Designing anti-bacterial supramolecular gels from primary ammonium dicarboxylate (PAD) salts for self-delivery applications

Abstract

Primary ammonium dicarboxylate (PAD) salts often display 2D columnar hydrogen bonded networks known as the PAD supramolecular synthon in the context of crystal engineering. The PAD synthon is known to play an effective role in supramolecular gelation. Vehicle-free drug delivery (VFDD) vis-à-vis conventional drug delivery (CDD), is advantageous as it does not require any vehicle to deliver the drug. In here, we disclose the development of an anti-bacterial VFDD system based on PAD salts. Synthesis, structure and supramolecular gelation behaviour of 20 PAD salts derived from 5 dicarboxylic acids – (CH₂)_n–(COOH)₂ (n = 4, 7, 10, 12 and 14) – and 4 therapeutic amines – amantadine (AMN), tyramine (TRM), tryptamine (TRP) and mafenide (MAF) – are reported.

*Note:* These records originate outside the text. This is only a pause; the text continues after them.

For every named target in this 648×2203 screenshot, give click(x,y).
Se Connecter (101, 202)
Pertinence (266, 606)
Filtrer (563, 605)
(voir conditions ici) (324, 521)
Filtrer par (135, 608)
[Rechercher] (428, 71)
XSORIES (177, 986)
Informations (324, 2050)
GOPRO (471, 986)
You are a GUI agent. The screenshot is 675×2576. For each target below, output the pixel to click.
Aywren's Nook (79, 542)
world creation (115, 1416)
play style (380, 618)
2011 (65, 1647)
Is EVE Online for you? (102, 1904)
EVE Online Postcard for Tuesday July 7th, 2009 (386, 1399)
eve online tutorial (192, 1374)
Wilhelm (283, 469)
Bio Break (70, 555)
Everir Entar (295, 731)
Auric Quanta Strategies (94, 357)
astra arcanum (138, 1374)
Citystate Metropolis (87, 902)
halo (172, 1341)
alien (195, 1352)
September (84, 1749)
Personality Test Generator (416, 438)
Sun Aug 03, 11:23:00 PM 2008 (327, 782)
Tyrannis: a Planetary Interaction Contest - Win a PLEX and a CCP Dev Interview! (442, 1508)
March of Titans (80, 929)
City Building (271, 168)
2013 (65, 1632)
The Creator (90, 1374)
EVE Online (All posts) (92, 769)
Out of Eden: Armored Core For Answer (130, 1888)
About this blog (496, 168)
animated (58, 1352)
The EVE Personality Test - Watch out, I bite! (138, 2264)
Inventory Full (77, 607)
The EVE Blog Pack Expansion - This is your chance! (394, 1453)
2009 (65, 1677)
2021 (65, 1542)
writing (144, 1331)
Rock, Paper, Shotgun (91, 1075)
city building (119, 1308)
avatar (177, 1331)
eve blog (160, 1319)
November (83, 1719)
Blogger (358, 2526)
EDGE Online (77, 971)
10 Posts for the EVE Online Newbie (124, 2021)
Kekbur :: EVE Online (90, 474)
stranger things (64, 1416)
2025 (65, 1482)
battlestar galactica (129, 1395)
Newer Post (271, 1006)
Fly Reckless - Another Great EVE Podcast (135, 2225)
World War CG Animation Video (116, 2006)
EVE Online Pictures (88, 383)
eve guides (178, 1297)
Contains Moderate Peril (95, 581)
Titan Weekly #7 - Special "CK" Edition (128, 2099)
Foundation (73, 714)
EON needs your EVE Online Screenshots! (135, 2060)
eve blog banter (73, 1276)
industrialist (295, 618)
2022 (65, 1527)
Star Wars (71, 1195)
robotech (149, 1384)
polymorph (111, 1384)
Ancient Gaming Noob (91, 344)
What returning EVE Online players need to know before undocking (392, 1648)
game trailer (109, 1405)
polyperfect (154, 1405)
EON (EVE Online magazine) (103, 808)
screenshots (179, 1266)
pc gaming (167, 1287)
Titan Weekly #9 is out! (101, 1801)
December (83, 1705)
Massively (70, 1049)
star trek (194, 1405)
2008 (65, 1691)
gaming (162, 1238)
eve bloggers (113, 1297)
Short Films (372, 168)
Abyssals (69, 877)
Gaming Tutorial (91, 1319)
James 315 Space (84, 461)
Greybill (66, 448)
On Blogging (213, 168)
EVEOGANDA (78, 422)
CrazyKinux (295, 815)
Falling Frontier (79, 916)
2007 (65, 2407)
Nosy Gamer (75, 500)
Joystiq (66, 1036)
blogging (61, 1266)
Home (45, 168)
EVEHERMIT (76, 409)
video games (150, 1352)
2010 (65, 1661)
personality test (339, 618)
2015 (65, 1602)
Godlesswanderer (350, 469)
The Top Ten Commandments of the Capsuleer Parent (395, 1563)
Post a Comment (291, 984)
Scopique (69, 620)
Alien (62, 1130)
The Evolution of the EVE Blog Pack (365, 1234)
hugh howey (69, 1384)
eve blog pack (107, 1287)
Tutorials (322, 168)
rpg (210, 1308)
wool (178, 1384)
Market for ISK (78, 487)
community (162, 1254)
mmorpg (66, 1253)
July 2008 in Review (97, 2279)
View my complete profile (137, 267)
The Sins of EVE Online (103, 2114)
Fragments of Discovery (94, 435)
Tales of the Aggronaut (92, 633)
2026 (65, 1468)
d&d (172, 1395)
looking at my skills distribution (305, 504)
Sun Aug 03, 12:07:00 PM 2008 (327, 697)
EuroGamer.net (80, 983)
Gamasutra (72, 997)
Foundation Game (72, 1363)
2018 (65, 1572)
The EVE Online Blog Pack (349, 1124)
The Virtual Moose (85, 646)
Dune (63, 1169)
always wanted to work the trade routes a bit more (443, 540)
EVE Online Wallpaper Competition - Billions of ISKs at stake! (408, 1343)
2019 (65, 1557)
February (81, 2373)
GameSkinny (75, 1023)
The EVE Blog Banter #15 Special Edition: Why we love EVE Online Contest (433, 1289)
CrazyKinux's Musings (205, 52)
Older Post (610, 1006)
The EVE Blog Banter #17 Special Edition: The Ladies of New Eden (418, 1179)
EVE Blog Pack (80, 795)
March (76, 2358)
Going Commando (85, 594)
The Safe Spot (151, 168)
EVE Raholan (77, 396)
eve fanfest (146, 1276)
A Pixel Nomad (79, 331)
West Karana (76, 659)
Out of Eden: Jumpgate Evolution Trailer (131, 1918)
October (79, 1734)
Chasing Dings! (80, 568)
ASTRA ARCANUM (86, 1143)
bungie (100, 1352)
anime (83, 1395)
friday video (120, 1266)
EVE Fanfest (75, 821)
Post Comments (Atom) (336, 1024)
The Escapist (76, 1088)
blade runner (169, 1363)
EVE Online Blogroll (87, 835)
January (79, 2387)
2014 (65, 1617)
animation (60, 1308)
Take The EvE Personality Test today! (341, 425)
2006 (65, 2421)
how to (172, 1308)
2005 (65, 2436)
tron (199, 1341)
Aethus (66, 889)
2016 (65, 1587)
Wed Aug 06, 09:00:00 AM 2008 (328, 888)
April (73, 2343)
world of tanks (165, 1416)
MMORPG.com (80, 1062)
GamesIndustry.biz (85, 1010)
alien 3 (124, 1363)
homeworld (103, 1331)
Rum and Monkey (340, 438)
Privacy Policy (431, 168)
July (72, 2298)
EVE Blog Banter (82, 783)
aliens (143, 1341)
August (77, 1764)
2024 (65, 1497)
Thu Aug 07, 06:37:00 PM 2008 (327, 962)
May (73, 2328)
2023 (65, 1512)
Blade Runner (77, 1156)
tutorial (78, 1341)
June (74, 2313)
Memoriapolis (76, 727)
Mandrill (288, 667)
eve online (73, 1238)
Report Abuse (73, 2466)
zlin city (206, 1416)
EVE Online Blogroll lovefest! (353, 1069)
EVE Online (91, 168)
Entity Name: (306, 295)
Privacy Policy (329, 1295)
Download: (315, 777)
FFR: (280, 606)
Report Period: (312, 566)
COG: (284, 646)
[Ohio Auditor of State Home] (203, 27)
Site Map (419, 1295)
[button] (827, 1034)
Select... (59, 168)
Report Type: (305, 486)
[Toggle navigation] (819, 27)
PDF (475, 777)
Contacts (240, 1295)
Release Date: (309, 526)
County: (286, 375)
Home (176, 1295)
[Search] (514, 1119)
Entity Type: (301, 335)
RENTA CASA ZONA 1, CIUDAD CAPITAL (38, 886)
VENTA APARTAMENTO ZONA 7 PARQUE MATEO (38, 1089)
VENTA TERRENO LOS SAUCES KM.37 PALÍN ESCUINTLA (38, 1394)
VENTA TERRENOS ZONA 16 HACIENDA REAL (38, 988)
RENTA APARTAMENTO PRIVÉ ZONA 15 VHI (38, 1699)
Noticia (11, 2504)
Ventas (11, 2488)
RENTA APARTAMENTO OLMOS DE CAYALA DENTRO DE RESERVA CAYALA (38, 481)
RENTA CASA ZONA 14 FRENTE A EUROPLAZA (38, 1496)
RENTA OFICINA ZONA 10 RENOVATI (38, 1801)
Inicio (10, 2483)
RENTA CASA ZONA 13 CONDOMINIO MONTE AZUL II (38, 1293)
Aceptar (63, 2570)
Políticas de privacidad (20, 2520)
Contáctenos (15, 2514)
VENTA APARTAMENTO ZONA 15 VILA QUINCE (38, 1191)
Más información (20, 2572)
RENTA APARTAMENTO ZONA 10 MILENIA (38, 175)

Interestingly, 40% of the PAD salts were able to gel methyl salicylate (MS) – an important ingredient in many commercially available topical ointments. The gels were characterized by rheology and TEM. The underlying supramolecular interactions were analysed using single crystal X-ray diffraction (SXRD) studies carried out on as many as 9 salts. The gelator salt, C₁₄·2MAF, containing anti-bacterial drug MAF as the amine part, showed excellent anti-bacterial behaviour against E. coli. Detailed biological studies suggested that the C₁₄·2MAF anti-bacterial property is caused by bacterial cell membrane disruption and ROS generation. Gradual release of C₁₄·2MAF from a MS-gel bed and sheer thinning of the gel phase, clearly indicated that the C₁₄·2MAF MS gel has potential use as a supramolecular topical gel for anti-bacterial treatment.